(Word and element location records)
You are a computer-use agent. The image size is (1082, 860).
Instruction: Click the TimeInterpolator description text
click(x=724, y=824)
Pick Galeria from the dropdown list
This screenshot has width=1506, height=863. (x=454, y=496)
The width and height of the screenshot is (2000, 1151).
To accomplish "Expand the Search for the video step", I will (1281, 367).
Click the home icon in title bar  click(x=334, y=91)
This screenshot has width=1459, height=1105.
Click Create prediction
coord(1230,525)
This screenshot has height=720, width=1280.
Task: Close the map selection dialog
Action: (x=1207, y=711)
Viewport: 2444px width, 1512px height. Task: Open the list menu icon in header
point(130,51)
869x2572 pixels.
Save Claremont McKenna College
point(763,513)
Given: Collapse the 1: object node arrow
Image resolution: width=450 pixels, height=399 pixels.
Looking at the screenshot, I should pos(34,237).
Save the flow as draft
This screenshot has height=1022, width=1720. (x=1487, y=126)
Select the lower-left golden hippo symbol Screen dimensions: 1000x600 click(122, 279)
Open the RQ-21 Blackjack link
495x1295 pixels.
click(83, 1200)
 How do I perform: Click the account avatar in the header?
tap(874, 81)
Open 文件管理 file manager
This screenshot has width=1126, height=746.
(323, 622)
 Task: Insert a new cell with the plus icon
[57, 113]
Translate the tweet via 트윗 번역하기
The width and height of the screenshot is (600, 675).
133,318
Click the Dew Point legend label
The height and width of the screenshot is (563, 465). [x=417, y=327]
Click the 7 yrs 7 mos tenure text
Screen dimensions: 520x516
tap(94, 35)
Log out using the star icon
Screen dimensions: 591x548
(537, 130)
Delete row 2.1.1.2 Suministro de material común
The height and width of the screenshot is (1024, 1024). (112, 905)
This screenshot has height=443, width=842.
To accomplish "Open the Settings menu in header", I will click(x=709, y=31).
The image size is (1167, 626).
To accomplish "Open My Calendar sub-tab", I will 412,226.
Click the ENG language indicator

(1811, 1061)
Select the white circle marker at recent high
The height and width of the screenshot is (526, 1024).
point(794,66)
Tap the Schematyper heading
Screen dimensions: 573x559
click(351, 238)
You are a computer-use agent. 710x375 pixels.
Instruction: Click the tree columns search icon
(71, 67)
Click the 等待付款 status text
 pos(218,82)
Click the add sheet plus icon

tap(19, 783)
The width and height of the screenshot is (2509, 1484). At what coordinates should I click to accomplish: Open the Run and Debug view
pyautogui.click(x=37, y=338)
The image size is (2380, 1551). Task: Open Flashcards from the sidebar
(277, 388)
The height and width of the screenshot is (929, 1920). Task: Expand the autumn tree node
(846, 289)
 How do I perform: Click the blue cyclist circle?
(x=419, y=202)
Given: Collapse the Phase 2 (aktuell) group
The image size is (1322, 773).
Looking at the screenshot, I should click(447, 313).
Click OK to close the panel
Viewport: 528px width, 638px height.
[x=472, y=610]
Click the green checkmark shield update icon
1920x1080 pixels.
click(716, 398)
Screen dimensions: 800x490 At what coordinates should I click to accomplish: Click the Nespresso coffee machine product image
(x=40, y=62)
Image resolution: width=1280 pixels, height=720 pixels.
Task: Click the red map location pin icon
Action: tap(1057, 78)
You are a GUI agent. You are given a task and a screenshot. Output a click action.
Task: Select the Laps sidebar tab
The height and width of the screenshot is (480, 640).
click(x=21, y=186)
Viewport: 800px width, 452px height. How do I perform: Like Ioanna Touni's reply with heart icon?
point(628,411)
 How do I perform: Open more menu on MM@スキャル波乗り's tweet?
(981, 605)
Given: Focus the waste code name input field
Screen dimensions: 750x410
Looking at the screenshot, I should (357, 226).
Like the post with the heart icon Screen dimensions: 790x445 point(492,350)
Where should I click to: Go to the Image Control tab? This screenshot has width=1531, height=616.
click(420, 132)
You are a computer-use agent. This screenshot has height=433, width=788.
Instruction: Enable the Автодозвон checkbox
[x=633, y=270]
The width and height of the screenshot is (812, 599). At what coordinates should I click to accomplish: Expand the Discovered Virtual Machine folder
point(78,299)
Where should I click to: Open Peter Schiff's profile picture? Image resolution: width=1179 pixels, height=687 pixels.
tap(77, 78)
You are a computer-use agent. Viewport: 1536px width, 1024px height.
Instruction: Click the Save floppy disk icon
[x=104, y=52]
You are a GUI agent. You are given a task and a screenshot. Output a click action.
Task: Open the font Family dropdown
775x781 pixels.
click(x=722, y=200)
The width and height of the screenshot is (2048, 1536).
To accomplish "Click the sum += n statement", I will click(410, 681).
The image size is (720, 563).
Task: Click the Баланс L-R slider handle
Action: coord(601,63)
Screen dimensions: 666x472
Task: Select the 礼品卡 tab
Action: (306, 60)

= Stated problem =
Retype every line of the material above without changing anything.

= Result for this task =
You are a computer-use agent. The image size is (1082, 860).
Instruction: Click the TimeInterpolator description text
click(x=724, y=824)
Pick Galeria from the dropdown list
This screenshot has width=1506, height=863. (x=454, y=496)
The width and height of the screenshot is (2000, 1151).
To accomplish "Expand the Search for the video step", I will (1281, 367).
Click the home icon in title bar  click(x=334, y=91)
This screenshot has width=1459, height=1105.
Click Create prediction
coord(1230,525)
This screenshot has height=720, width=1280.
Task: Close the map selection dialog
Action: (x=1207, y=711)
Viewport: 2444px width, 1512px height. Task: Open the list menu icon in header
point(130,51)
869x2572 pixels.
Save Claremont McKenna College
point(763,513)
Given: Collapse the 1: object node arrow
Image resolution: width=450 pixels, height=399 pixels.
Looking at the screenshot, I should pos(34,237).
Save the flow as draft
This screenshot has height=1022, width=1720. (x=1487, y=126)
Select the lower-left golden hippo symbol Screen dimensions: 1000x600 click(122, 279)
Open the RQ-21 Blackjack link
495x1295 pixels.
click(83, 1200)
 How do I perform: Click the account avatar in the header?
tap(874, 81)
Open 文件管理 file manager
This screenshot has width=1126, height=746.
(323, 622)
 Task: Insert a new cell with the plus icon
[57, 113]
Translate the tweet via 트윗 번역하기
The width and height of the screenshot is (600, 675).
133,318
Click the Dew Point legend label
The height and width of the screenshot is (563, 465). [x=417, y=327]
Click the 7 yrs 7 mos tenure text
Screen dimensions: 520x516
tap(94, 35)
Log out using the star icon
Screen dimensions: 591x548
(537, 130)
Delete row 2.1.1.2 Suministro de material común
The height and width of the screenshot is (1024, 1024). (112, 905)
This screenshot has height=443, width=842.
To accomplish "Open the Settings menu in header", I will click(x=709, y=31).
The image size is (1167, 626).
To accomplish "Open My Calendar sub-tab", I will 412,226.
Click the ENG language indicator

(1811, 1061)
Select the white circle marker at recent high
The height and width of the screenshot is (526, 1024).
point(794,66)
Tap the Schematyper heading
Screen dimensions: 573x559
click(351, 238)
You are a computer-use agent. 710x375 pixels.
Instruction: Click the tree columns search icon
(71, 67)
Click the 等待付款 status text
 pos(218,82)
Click the add sheet plus icon

tap(19, 783)
The width and height of the screenshot is (2509, 1484). At what coordinates should I click to accomplish: Open the Run and Debug view
pyautogui.click(x=37, y=338)
The image size is (2380, 1551). Task: Open Flashcards from the sidebar
(277, 388)
The height and width of the screenshot is (929, 1920). Task: Expand the autumn tree node
(846, 289)
 How do I perform: Click the blue cyclist circle?
(x=419, y=202)
Given: Collapse the Phase 2 (aktuell) group
The image size is (1322, 773).
Looking at the screenshot, I should click(447, 313).
Click OK to close the panel
Viewport: 528px width, 638px height.
[x=472, y=610]
Click the green checkmark shield update icon
1920x1080 pixels.
click(716, 398)
Screen dimensions: 800x490 At what coordinates should I click to accomplish: Click the Nespresso coffee machine product image
(x=40, y=62)
Image resolution: width=1280 pixels, height=720 pixels.
Task: Click the red map location pin icon
Action: tap(1057, 78)
You are a GUI agent. You are given a task and a screenshot. Output a click action.
Task: Select the Laps sidebar tab
The height and width of the screenshot is (480, 640).
click(x=21, y=186)
Viewport: 800px width, 452px height. How do I perform: Like Ioanna Touni's reply with heart icon?
point(628,411)
 How do I perform: Open more menu on MM@スキャル波乗り's tweet?
(981, 605)
Given: Focus the waste code name input field
Screen dimensions: 750x410
Looking at the screenshot, I should (357, 226).
Like the post with the heart icon Screen dimensions: 790x445 point(492,350)
Where should I click to: Go to the Image Control tab? This screenshot has width=1531, height=616.
click(420, 132)
You are a computer-use agent. This screenshot has height=433, width=788.
Instruction: Enable the Автодозвон checkbox
[x=633, y=270]
The width and height of the screenshot is (812, 599). At what coordinates should I click to accomplish: Expand the Discovered Virtual Machine folder
point(78,299)
Where should I click to: Open Peter Schiff's profile picture? Image resolution: width=1179 pixels, height=687 pixels.
tap(77, 78)
You are a computer-use agent. Viewport: 1536px width, 1024px height.
Instruction: Click the Save floppy disk icon
[x=104, y=52]
You are a GUI agent. You are given a task and a screenshot. Output a click action.
Task: Open the font Family dropdown
775x781 pixels.
click(x=722, y=200)
The width and height of the screenshot is (2048, 1536).
To accomplish "Click the sum += n statement", I will click(410, 681).
The image size is (720, 563).
Task: Click the Баланс L-R slider handle
Action: coord(601,63)
Screen dimensions: 666x472
Task: Select the 礼品卡 tab
Action: (306, 60)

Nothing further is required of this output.